There have been a very strong movement that is more or less advocating small autonomous robots equipped with limited sensory and actuating capabilities but which are nevertheless useful and can hold up in the real world environment. They go by names such as x-insects, smart dust, robotic fly, etc. One distinctive feature of the bottom-up approach is the emphasis on sensors and sensory data processing (interaction with outside world). By contrast, the top-down approach focuses on representing and manipulating abstract knowledge-base with a strong emphasis on methods for obtaining such knowledge in the first place.
Back to the traditional top-down school. It is not without success, though in a limited way. By abstracting away and breaking down the intelligency into many different disconnected parts such as knowledge representation, reasoning, planning, learning, etc these subfields have been reduced to subclasses of problems, whose techniques prove useful for problem-solving, usually with heavy intervention of humans. Within each of the modules, limited intelligent behavior can be achieved. As we all know, an AI search researcher can boast about Deep Blues, while machine learning and control theorist can talk about autonomous vehicles. Planning researchers talk about automatically controlling a spacecraft for a short period of time. More robust, user-friendly softwares in many applications have been incorporating latest AI research advances without notice.

SUPPLIED RECORDS
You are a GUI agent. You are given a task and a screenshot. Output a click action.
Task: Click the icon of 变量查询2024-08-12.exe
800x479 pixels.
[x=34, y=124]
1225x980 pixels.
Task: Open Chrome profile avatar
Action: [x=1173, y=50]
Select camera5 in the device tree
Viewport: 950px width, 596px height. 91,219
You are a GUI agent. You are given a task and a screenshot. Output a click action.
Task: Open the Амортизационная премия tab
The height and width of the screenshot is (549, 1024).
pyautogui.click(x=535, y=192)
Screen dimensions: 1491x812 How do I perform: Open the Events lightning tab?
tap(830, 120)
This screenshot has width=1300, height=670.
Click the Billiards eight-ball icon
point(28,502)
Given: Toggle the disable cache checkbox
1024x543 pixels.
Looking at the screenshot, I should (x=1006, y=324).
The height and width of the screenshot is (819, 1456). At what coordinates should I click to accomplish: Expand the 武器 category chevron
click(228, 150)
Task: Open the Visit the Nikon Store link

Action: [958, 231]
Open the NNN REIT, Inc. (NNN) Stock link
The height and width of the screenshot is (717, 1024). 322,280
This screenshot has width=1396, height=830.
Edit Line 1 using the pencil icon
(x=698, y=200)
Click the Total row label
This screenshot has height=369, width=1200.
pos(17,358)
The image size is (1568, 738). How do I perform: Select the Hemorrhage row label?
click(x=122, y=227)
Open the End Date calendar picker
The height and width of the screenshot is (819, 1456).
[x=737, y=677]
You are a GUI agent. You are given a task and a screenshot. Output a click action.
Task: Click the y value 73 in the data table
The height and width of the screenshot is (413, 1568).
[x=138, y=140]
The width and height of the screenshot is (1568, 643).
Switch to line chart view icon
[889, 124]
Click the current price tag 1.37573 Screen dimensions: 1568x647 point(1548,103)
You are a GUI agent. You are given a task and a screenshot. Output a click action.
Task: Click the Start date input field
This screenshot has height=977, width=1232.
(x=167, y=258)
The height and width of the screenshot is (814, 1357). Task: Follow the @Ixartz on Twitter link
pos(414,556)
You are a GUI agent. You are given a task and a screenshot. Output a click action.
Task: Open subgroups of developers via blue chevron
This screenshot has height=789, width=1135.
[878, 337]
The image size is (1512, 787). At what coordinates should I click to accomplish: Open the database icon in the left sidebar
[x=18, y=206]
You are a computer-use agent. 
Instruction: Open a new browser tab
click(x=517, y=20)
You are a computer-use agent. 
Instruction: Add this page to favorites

INSTRUCTION 1
Answer from the passage on AI research approaches:
(a) What names do the small autonomous robots go by?
(b) What does the top-down approach focus on?
(c) What do planning researchers talk about?
INSTRUCTION 2
Extend the passage on AI research approaches with a new paragraph that follows on from its final sentence.
The records have no connection to the passage on AI research approaches.

EXERCISE RESPONSE 1
(a) X-insects, smart dust, robotic fly, and similar names.
(b) Representing and manipulating an abstract knowledge base, with a strong emphasis on methods for obtaining that knowledge in the first place.
(c) Automatically controlling a spacecraft for a short period of time.

EXERCISE RESPONSE 2
While both aiming for intelligency, the traditional school has an objective very different from the new bottom-up approach. This is exemplified by a popular AI textbook (by Russell and Norvig) which simply proclaims in chapter 1 that it is more concerned about solving problems intelligently, but not to imitate human intelligence in the first place. Perhaps the most convincing argument of
the traditional school of AI is summed up by Drew McDermott (from Yale), who famously wrote that: To say the Deep Blues is not intelligent is to say that airplanes don’t fly because they don’t flip their wings. However, the price this approach has to pay is that by separating the subfields too far apart, it is very hard to glue them back together to build a coherent working autonomous system. In particular, such systems are hopeless in interacting with the outside world.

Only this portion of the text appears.